» **What you will do**
Reproduce the records. Keep every word exact and include no images.

BEGIN Exercise inputs

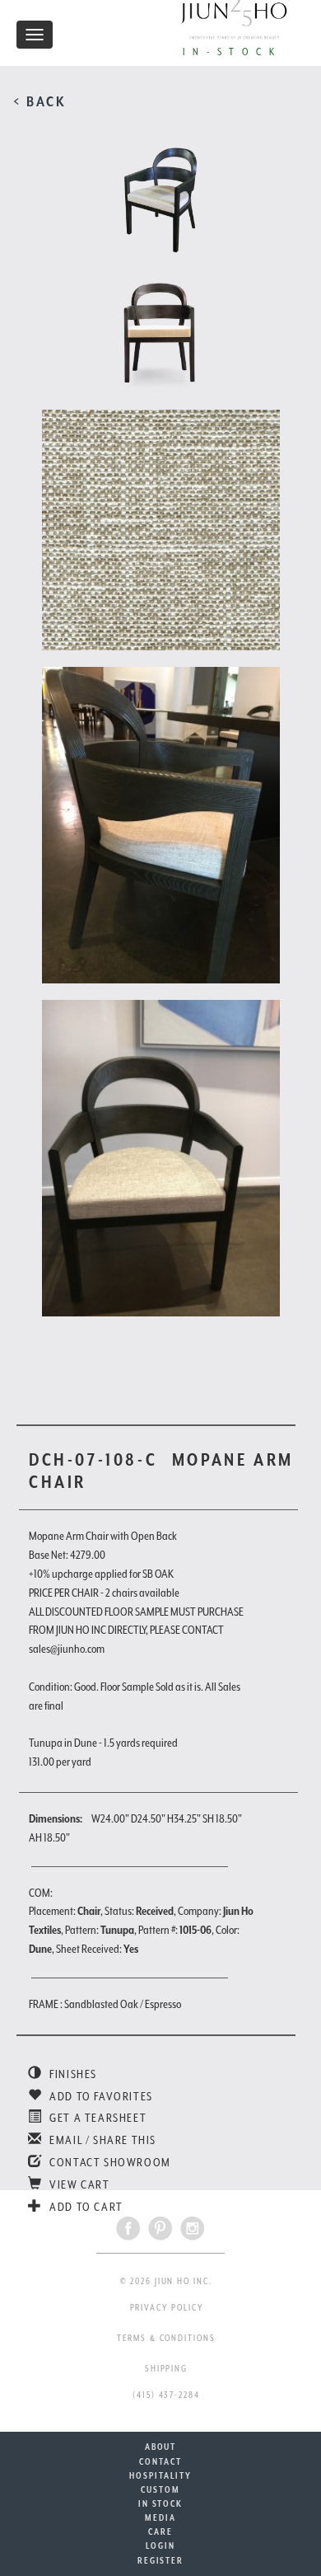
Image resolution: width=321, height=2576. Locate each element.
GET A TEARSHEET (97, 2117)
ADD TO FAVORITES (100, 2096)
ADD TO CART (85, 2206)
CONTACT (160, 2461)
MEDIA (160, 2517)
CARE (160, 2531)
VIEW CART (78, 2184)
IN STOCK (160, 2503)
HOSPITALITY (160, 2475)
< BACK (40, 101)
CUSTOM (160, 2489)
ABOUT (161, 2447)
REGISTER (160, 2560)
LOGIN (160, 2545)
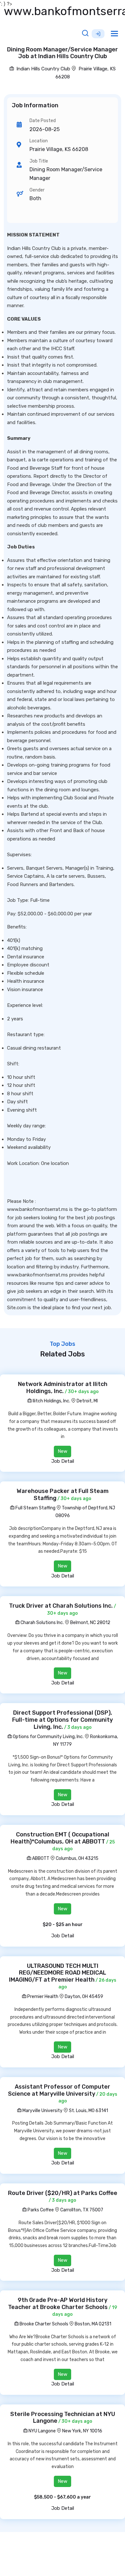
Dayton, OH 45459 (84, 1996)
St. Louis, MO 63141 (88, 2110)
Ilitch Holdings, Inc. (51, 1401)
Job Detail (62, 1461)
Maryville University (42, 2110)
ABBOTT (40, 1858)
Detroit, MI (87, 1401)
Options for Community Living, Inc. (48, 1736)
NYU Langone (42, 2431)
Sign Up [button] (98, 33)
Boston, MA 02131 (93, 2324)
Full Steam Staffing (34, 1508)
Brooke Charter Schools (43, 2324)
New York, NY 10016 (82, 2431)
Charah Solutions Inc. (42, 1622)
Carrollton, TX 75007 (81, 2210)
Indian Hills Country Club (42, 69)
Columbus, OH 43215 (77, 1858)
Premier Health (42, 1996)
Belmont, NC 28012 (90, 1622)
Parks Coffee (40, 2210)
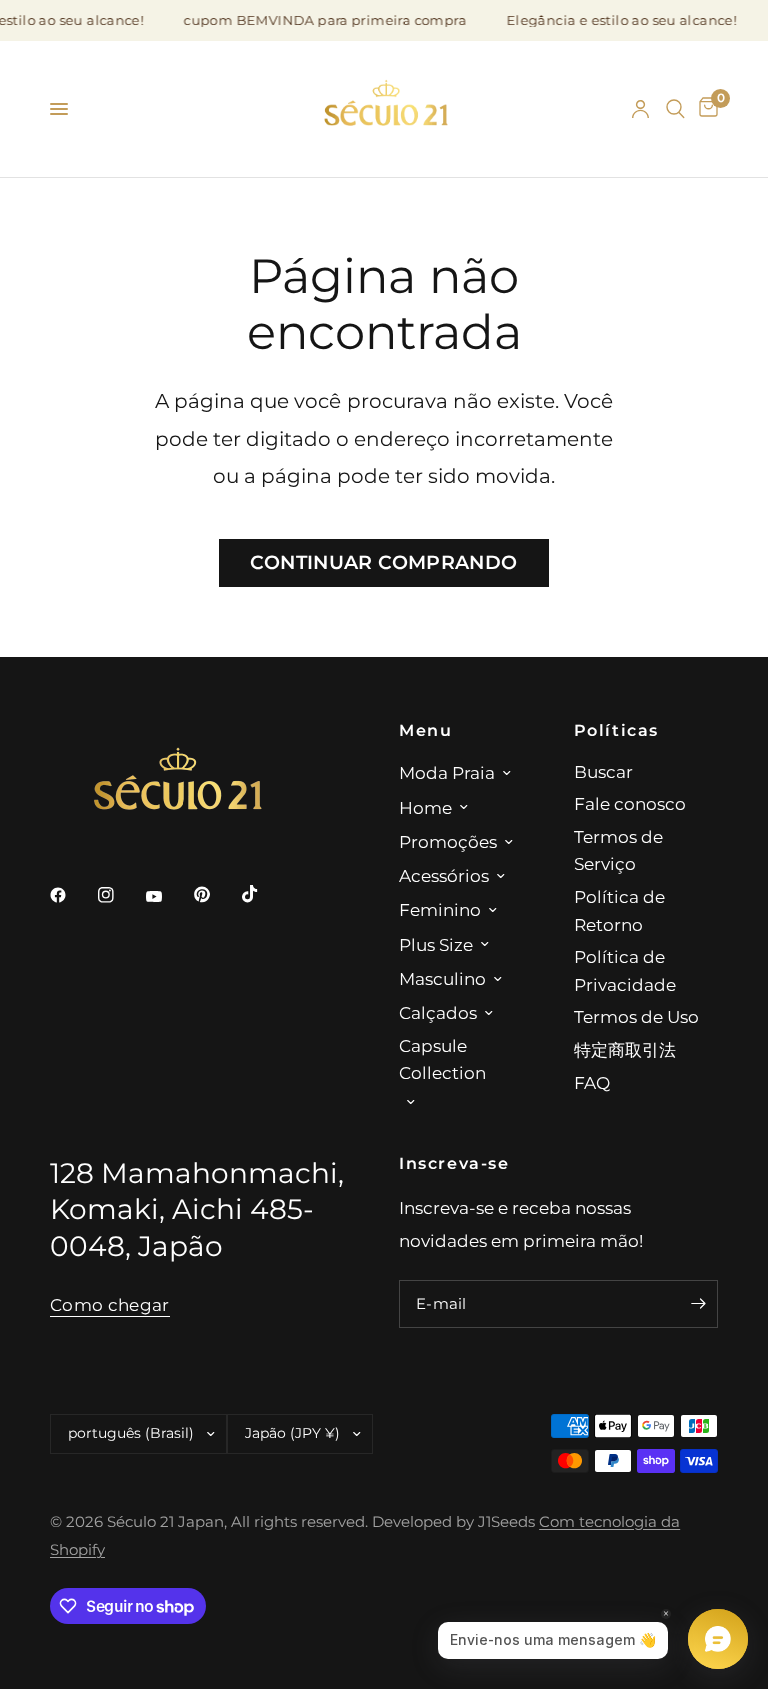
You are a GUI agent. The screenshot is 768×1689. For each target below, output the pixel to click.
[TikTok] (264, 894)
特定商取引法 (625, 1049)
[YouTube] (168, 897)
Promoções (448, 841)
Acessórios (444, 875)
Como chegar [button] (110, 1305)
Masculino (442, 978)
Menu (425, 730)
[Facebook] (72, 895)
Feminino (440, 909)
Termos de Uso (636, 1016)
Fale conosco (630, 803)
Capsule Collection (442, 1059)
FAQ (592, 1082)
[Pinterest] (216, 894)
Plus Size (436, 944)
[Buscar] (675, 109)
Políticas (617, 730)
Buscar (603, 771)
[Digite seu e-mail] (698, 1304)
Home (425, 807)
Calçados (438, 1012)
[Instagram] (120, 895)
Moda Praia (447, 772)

END Exercise inputs

» **Task answer**
Image resolution: width=321, height=2576. Locate each element.
GET A TEARSHEET (97, 2117)
ADD TO FAVORITES (100, 2096)
ADD TO CART (85, 2206)
CONTACT (160, 2461)
MEDIA (160, 2517)
CARE (160, 2531)
VIEW CART (78, 2184)
IN STOCK (160, 2503)
HOSPITALITY (160, 2475)
< BACK (40, 101)
CUSTOM (160, 2489)
ABOUT (161, 2447)
REGISTER (160, 2560)
LOGIN (160, 2545)
Dayton, OH 45459 (84, 1996)
St. Louis, MO 63141 (88, 2110)
Ilitch Holdings, Inc. (51, 1401)
Job Detail (62, 1461)
Maryville University (42, 2110)
ABBOTT (40, 1858)
Detroit, MI (87, 1401)
Options for Community Living, Inc. (48, 1736)
NYU Langone (42, 2431)
Sign Up [button] (98, 33)
Boston, MA 02131 (93, 2324)
Full Steam Staffing (34, 1508)
Brooke Charter Schools (43, 2324)
New York, NY 10016 (82, 2431)
Charah Solutions Inc. (42, 1622)
Carrollton, TX 75007 (81, 2210)
Indian Hills Country Club (42, 69)
Columbus, OH 43215 (77, 1858)
Premier Health (42, 1996)
Belmont, NC 28012 (90, 1622)
Parks Coffee (40, 2210)
You are a GUI agent. The screenshot is 768×1689. For each target below, output the pixel to click.
[TikTok] (264, 894)
特定商取引法 (625, 1049)
[YouTube] (168, 897)
Promoções (448, 841)
Acessórios (444, 875)
Como chegar [button] (110, 1305)
Masculino (442, 978)
Menu (425, 730)
[Facebook] (72, 895)
Feminino (440, 909)
Termos de Uso (636, 1016)
Fale conosco (630, 803)
Capsule Collection (442, 1059)
FAQ (592, 1082)
[Pinterest] (216, 894)
Plus Size (436, 944)
[Buscar] (675, 109)
Políticas (617, 730)
Buscar (603, 771)
[Digite seu e-mail] (698, 1304)
Home (425, 807)
Calçados (438, 1012)
[Instagram] (120, 895)
Moda Praia (447, 772)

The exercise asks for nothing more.